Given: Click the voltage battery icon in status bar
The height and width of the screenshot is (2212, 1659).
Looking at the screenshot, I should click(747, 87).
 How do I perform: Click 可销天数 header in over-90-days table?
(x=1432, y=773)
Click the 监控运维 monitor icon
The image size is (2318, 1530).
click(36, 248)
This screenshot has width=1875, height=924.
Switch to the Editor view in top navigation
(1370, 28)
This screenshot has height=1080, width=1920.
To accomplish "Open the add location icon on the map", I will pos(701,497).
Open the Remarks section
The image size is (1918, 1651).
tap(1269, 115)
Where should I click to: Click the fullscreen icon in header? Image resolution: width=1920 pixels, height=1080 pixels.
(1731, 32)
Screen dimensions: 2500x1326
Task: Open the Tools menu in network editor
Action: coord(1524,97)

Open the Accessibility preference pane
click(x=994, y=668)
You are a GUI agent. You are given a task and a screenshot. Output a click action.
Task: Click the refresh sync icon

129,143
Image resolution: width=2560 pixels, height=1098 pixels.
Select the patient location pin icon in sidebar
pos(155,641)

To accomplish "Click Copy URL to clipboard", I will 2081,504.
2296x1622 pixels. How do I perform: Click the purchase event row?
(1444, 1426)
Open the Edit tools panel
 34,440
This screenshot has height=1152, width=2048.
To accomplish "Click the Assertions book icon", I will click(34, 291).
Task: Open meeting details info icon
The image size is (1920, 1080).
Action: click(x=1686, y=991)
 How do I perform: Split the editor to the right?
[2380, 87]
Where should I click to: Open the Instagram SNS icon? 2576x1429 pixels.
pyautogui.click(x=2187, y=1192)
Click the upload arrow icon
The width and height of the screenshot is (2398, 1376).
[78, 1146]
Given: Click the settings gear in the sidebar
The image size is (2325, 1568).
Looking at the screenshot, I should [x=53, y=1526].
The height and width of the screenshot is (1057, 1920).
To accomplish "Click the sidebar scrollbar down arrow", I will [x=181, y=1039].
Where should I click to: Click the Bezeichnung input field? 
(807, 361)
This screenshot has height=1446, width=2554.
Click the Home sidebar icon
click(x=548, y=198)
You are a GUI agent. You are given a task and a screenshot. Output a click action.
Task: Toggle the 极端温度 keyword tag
##########
● Exercise
Without altering a single character, write out every record above.

● Written solution
Given: Click the voltage battery icon in status bar
The height and width of the screenshot is (2212, 1659).
Looking at the screenshot, I should click(747, 87).
 How do I perform: Click 可销天数 header in over-90-days table?
(x=1432, y=773)
Click the 监控运维 monitor icon
The image size is (2318, 1530).
click(36, 248)
This screenshot has width=1875, height=924.
Switch to the Editor view in top navigation
(1370, 28)
This screenshot has height=1080, width=1920.
To accomplish "Open the add location icon on the map", I will pos(701,497).
Open the Remarks section
The image size is (1918, 1651).
tap(1269, 115)
Where should I click to: Click the fullscreen icon in header? Image resolution: width=1920 pixels, height=1080 pixels.
(1731, 32)
Screen dimensions: 2500x1326
Task: Open the Tools menu in network editor
Action: coord(1524,97)

Open the Accessibility preference pane
click(x=994, y=668)
You are a GUI agent. You are given a task and a screenshot. Output a click action.
Task: Click the refresh sync icon

129,143
Image resolution: width=2560 pixels, height=1098 pixels.
Select the patient location pin icon in sidebar
pos(155,641)

To accomplish "Click Copy URL to clipboard", I will 2081,504.
2296x1622 pixels. How do I perform: Click the purchase event row?
(1444, 1426)
Open the Edit tools panel
 34,440
This screenshot has height=1152, width=2048.
To accomplish "Click the Assertions book icon", I will click(34, 291).
Task: Open meeting details info icon
The image size is (1920, 1080).
Action: click(x=1686, y=991)
 How do I perform: Split the editor to the right?
[2380, 87]
Where should I click to: Open the Instagram SNS icon? 2576x1429 pixels.
pyautogui.click(x=2187, y=1192)
Click the upload arrow icon
The width and height of the screenshot is (2398, 1376).
[78, 1146]
Given: Click the settings gear in the sidebar
The image size is (2325, 1568).
Looking at the screenshot, I should [x=53, y=1526].
The height and width of the screenshot is (1057, 1920).
To accomplish "Click the sidebar scrollbar down arrow", I will [x=181, y=1039].
Where should I click to: Click the Bezeichnung input field? 
(807, 361)
This screenshot has height=1446, width=2554.
Click the Home sidebar icon
click(x=548, y=198)
You are a GUI agent. You are given a task and a screenshot. Output a click action.
Task: Toggle the 极端温度 keyword tag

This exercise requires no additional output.